Make fitness a priority in your home. Set limits on watching TV, playing video games, and being in the internet.
Make fitness fun. Engage your kids in fun sports or other games which he loves. Also, don't limit your kid to playing traditional sports. There are video games like Dance Dance Revolution that can be played actively.
Encourage your kid to walk. Don't use the car if you and your kid are going to places where you can walk to. Look for opportunities to walk, find places to stride like a mall, and stairs to climb. Build you kid's walking muscles so that distances that used to be far for him will feel near. Make your child get used to and love walking. This will benefit him throughout his life.
Encourage your kid to run. Teach him the joys of jogging. Run with your kid, or make it a social activity, with friends or relatives.
Encourage your kid to use wheels. Not wheels of a car, but bikes, scooters, rollerblades or skateboards (make sure they have adequate protection like helmet, elbow pads, long pants). On his next birthday, give him one of these gifts instead of another video game.
Encourage your kid to dance. Dancing is one thing some kids enjoy more than conventional exercise.

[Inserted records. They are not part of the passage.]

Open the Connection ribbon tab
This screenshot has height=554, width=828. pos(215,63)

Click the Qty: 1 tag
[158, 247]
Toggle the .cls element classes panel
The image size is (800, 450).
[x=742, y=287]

Encourage some competition. If your kids have other family members or friends, make them compete with each other in a fun way. For example, there's always the running race (give the younger kid a distance advantage), but you can think of other creative contests like who can do the most jumping jacks, skipping rope, etc.

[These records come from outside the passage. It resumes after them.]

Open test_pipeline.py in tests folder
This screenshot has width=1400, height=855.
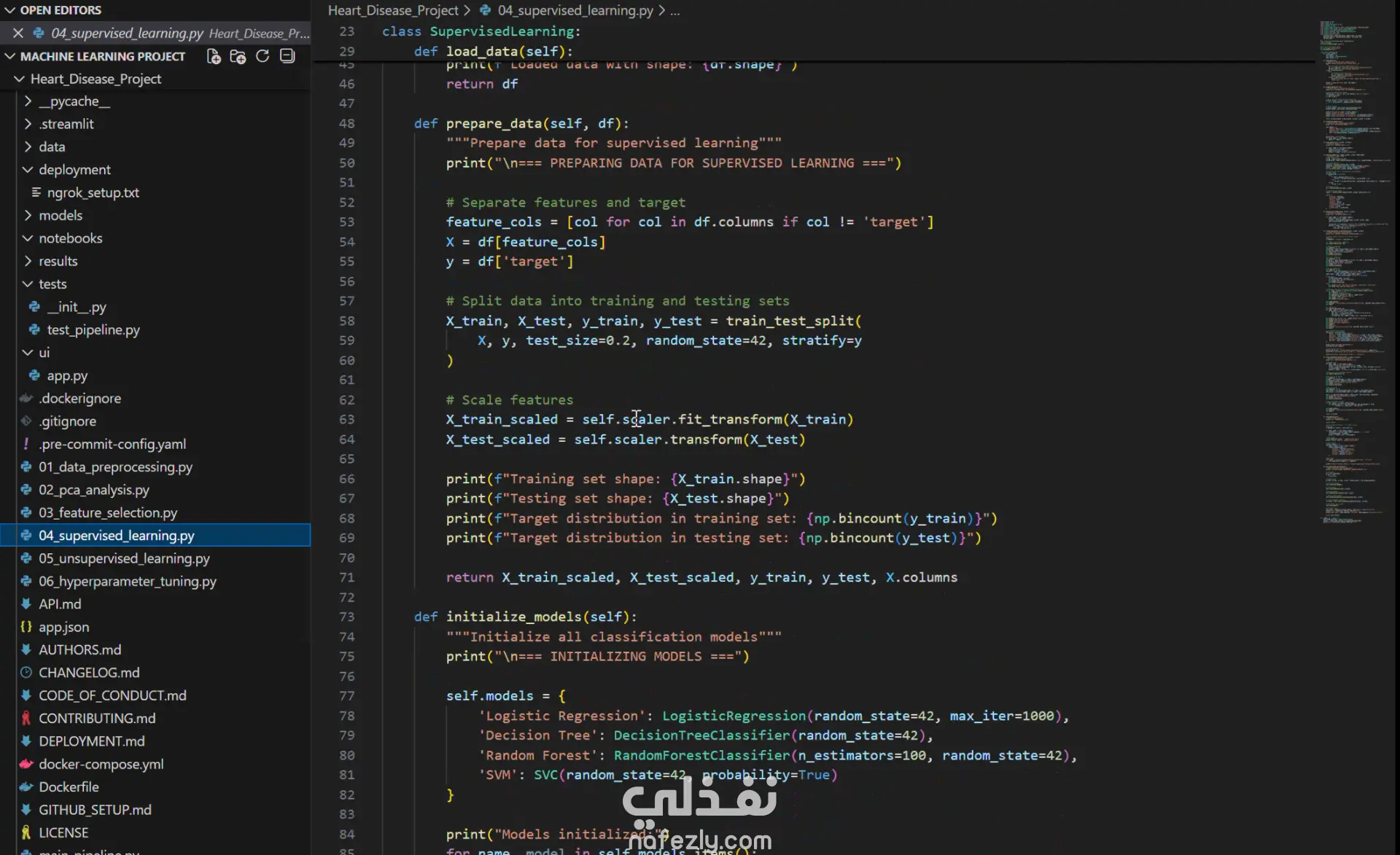coord(93,329)
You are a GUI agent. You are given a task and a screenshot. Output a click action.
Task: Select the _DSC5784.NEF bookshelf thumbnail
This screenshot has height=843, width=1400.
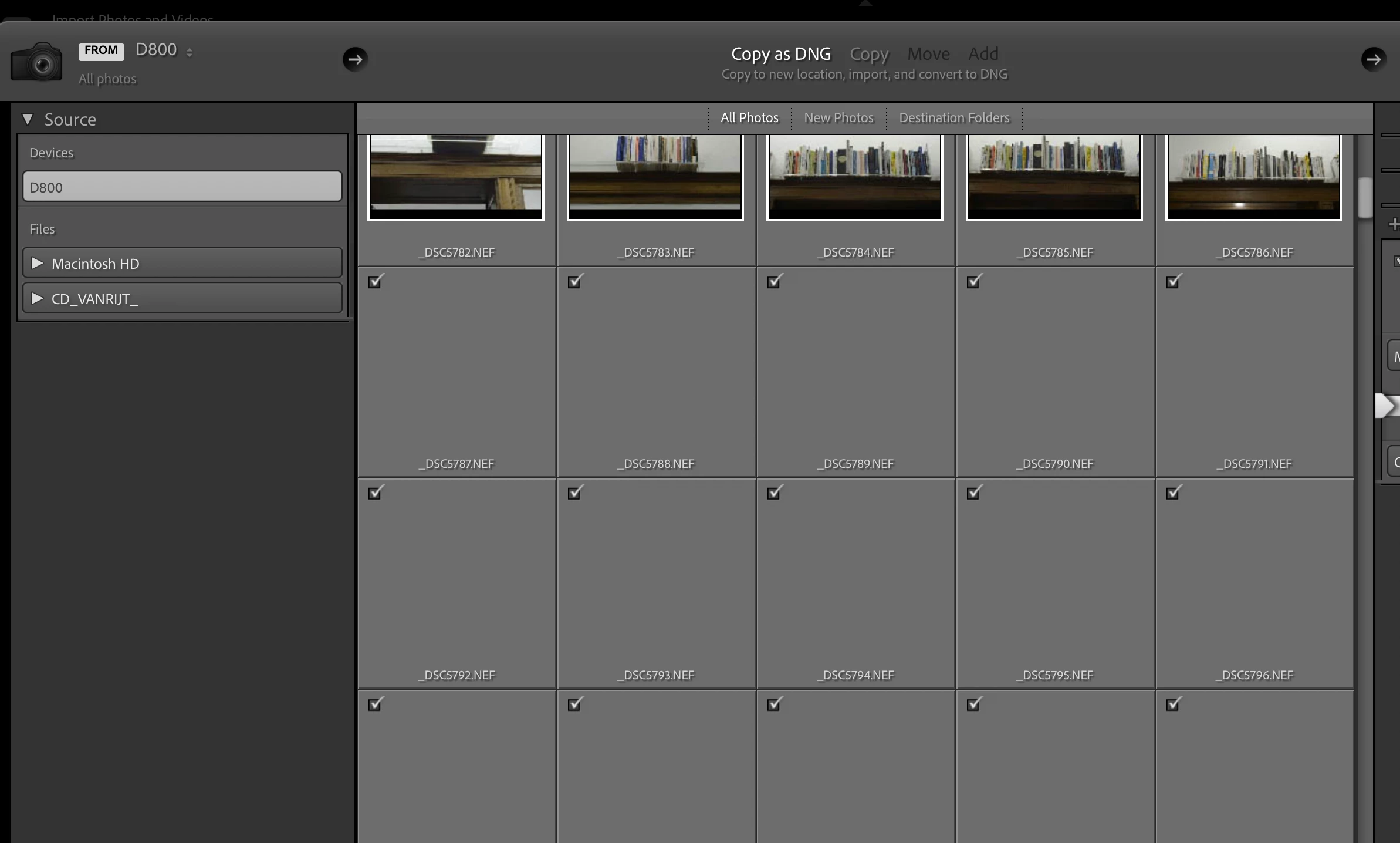point(854,176)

Go to regular outings. Take a hike. Explore a nearby park. Enjoy the outdoors. Remember to bring a ball or a frisbee.
Don't be too strict about an active life. Although a regular routine of being active is what's best, perfection is not your goal. When your kid has a busy day, try to get him to do his best to be active, but if this is not possible, schedule longer activity days when he has more time.
Parents of teens should be cautioned against having their kids play contact sports like football. According to Dr. Robert Cantu, chairman of the Department of Surgery at Emerson Hospital and co-director of the Center for the Study of Traumatic Encephalopathy at the Boston University School of Medicine, kids under the age of 14 should not be involved in collision sports. Teenagers who played contact sports often already show signs of chronic traumatic encephalopathy, or CTE, a degenerative brain disease caused by multiple blows to the head. The symptoms are personality changes, memory loss, depression, even dementia.